Crystal structures of the Brr2 helicase [10^•,11^••,12^••]. (a) RNA interaction network in pre-catalytic and activated spliceosomes. Extensively based-paired U4/U6 snRNA duplex undergoes remodelling by the action of Brr2 helicase leading to the formation of the catalytically active secondary structures in the U6 snRNA. Adapted from [2]. (b) Schematic representation of the domain organizations of Brr2. Domains are colour coded: pink, N-terminal extension; light grey, RecA1; dark grey, RecA2; blue: winged-helix (WH); cyan, ratchet; yellow, helix-loop-helix (HLH) and orange, fibronectin3-like (FN3). (c) Overall structure of Brr2:Jab1/MPN complex. The structural domains are coloured as in (a) and labelled with N- and C- to indicate which helicase cassette they belong to.

Figure 4

U5 snRNP biogenesis. (a) Schematic representation of the key stages in yeast U5 snRNP biogenesis. The precursor particle, Aar2-U5 snRNP is transported from the cytoplasm to the nucleus, where after phosphorylation Aar2 is replaced by the helicase Brr2 [55]. (b) Superposition of Jab1/MPN domain of Prp8-Aar2 and Brr2-Jab1/MPN complexes [9^••,11^••]. (c) Intermolecular beta sheet formed between Aar2 and Jab1/MPN and RNaseH-like domains of Prp8. (d) A steric clash between Brr2 and the RNaseH-like domain of Prp8 reveals molecular basis of the competitive binding of Brr2 and Aar2 to Prp8.

Figure 5

Similarities between components of group II introns and the spliceosomes. (a) Secondary structures and catalytic metal interactions in the domain V of group IIC intron [42] and spliceosomal U6 snRNA Internal Stem Loop (ISL); catalytic magnesium ions M1 and M2 are coordinated by RNA nucleotides labeled in red.
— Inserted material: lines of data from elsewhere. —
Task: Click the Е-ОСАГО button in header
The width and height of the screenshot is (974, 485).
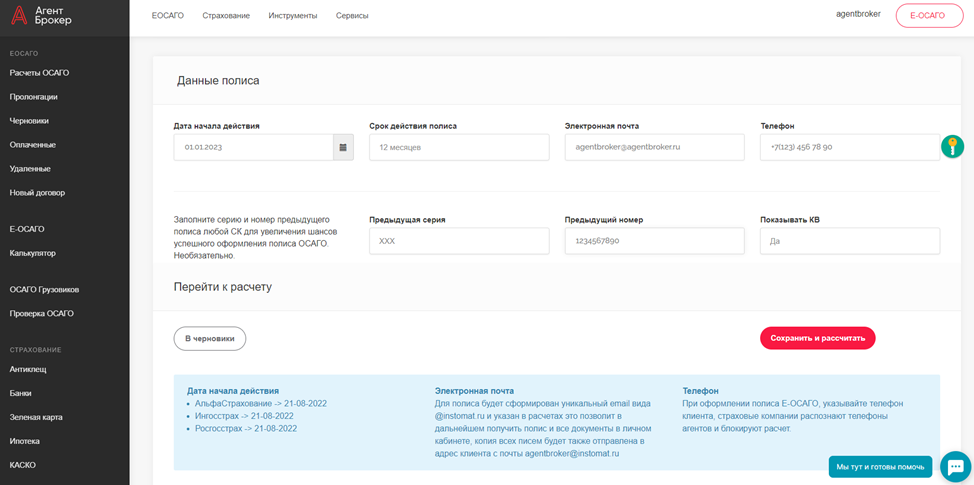Action: pyautogui.click(x=929, y=16)
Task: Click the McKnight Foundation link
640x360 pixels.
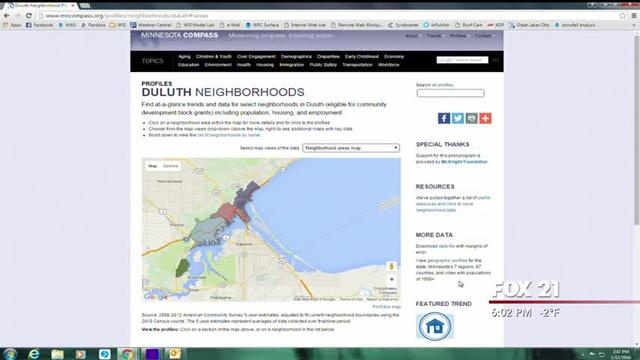Action: click(464, 162)
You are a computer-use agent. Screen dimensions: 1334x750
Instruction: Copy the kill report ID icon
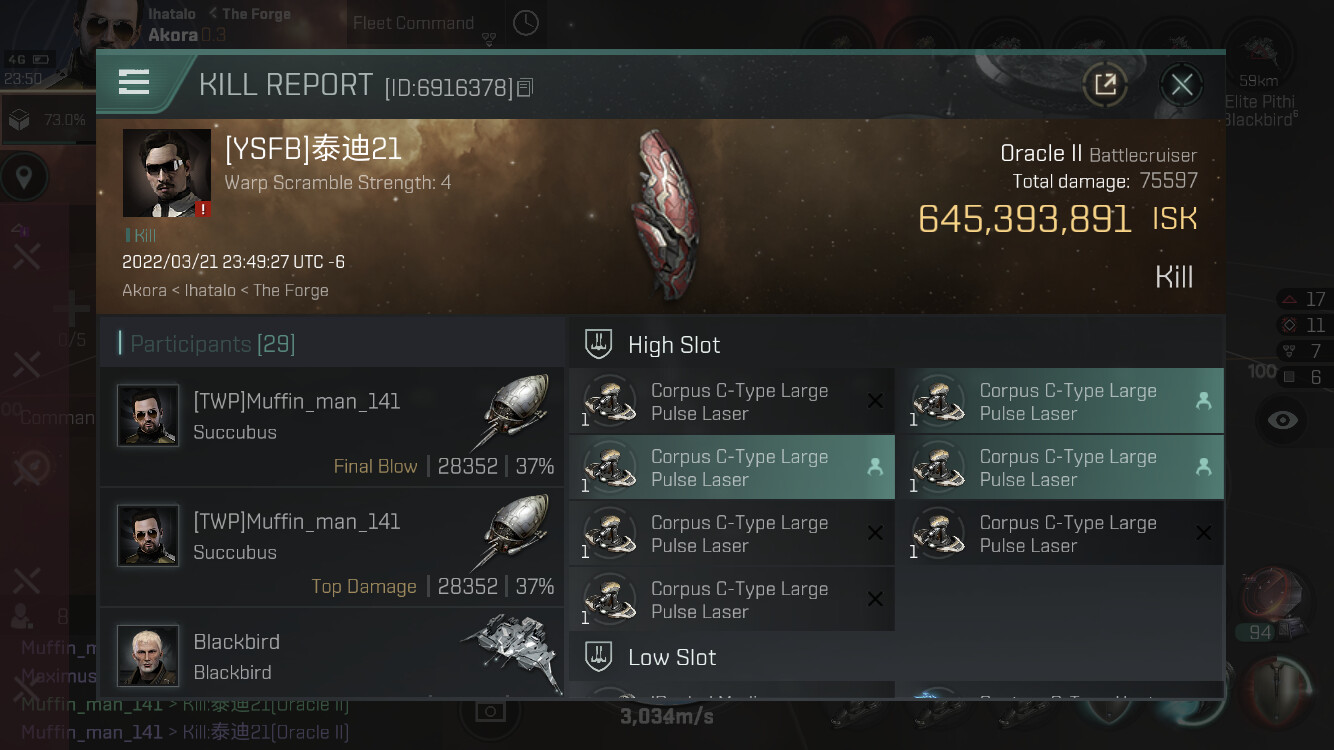coord(525,88)
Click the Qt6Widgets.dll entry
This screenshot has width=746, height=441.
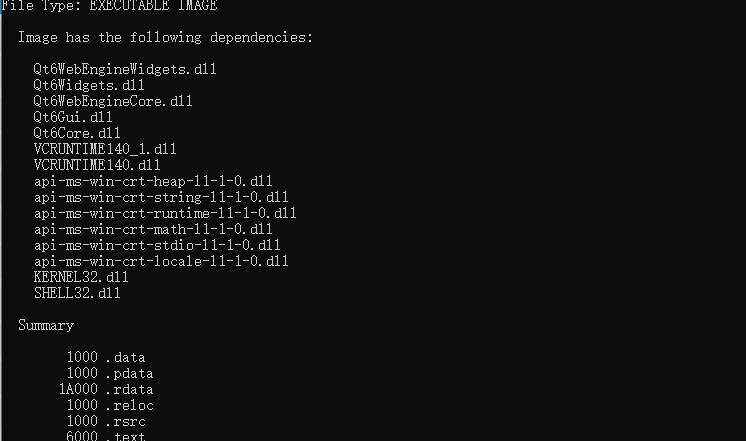coord(89,86)
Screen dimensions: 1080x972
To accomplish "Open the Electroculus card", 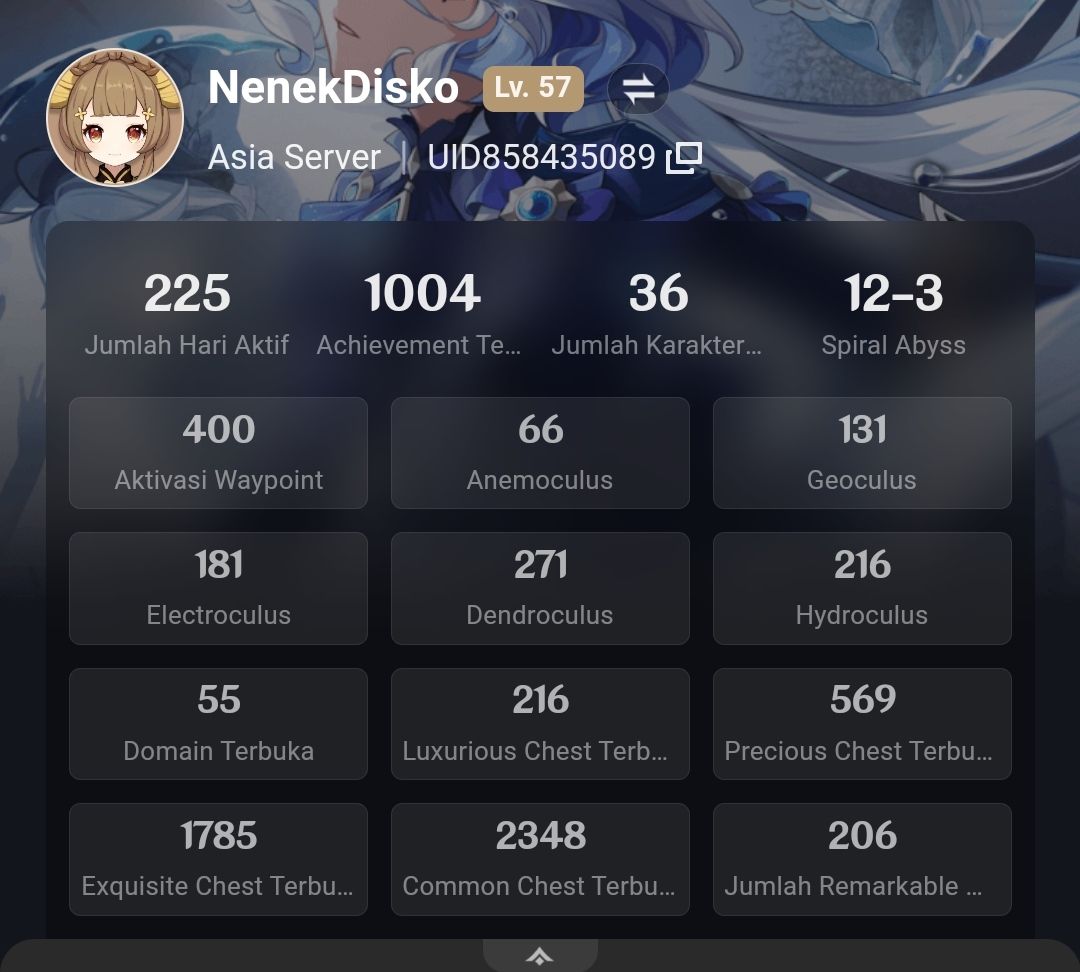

For the first step reaction, R1 represents 2′ hydroxyl of branch point adenosine (or equivalent water molecule in hydrolytic group IIC intron); R2, the intron; R3, the pro-S_p oxygen. For the second step exon ligation reaction, R1 represents 3′ oxygen leaving group; R2 the pro-S_p oxygen; R3 the 3′ exon. Adapted from [37^••]. (b) Comparison of the domain architecture of Prp8 and Intron Encoded Protein reveals a previously unknown evolutionary link between the two systems. RT, reverse transcriptase domain; En, endonuclease domain; D, DNA binding domain.